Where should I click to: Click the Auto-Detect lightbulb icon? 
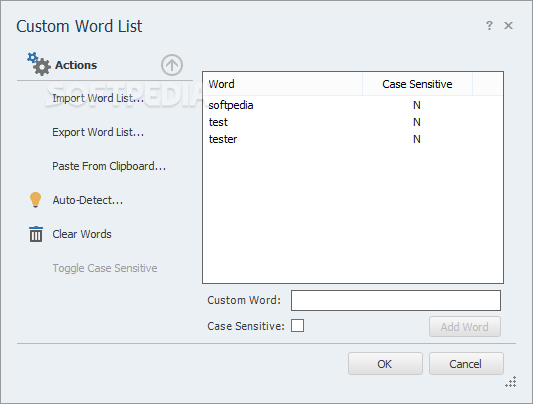point(36,200)
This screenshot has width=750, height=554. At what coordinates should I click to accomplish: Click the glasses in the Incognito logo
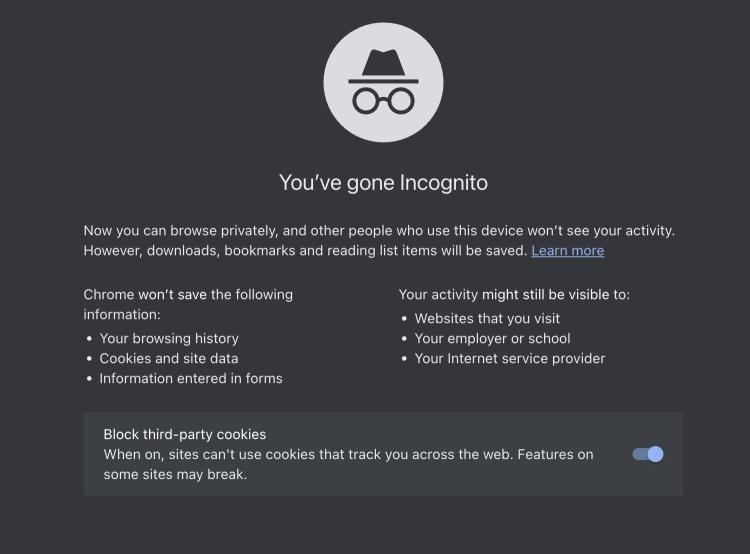383,100
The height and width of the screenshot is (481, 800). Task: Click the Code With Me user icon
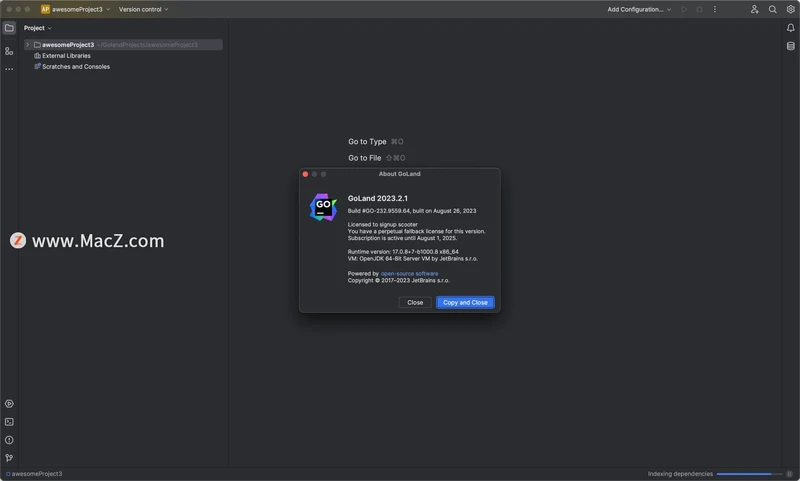pyautogui.click(x=755, y=9)
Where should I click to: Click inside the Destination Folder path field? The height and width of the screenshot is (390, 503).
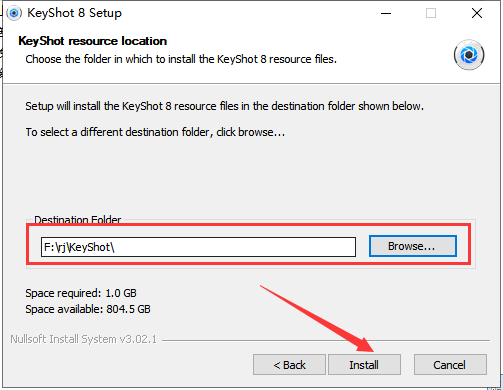click(x=198, y=247)
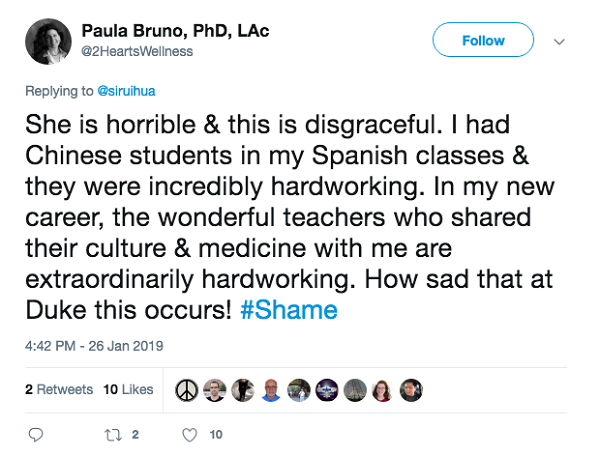Click the @2HeartsWellness handle
600x456 pixels.
[136, 52]
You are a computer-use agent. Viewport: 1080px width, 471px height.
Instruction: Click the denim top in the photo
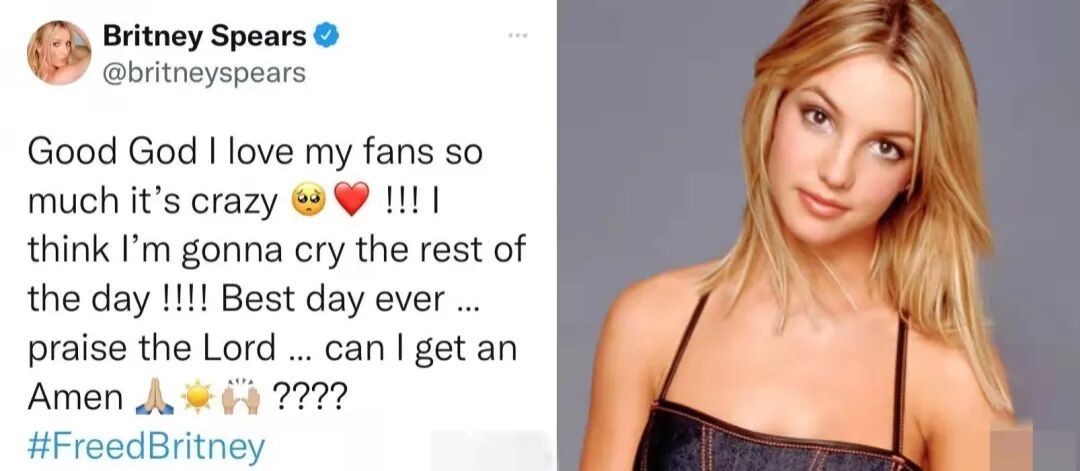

● **WORK INSTRUCTIONS**: Once the pictures are removed, repeat all of the data above exactly.

● **ANSWER**:
Where should I click to: Click the Auto-Detect lightbulb icon? 
point(36,200)
This screenshot has width=750, height=554. At what coordinates should I click to accomplish: Click the glasses in the Incognito logo
383,100
The height and width of the screenshot is (481, 800). Task: Click the Code With Me user icon
pyautogui.click(x=755, y=9)
Where should I click to: Click inside the Destination Folder path field? The height and width of the screenshot is (390, 503).
click(x=198, y=247)
Click the @2HeartsWellness handle
600x456 pixels.
[136, 52]
You are a computer-use agent. Viewport: 1080px width, 471px height.
Instruction: Click the denim top in the photo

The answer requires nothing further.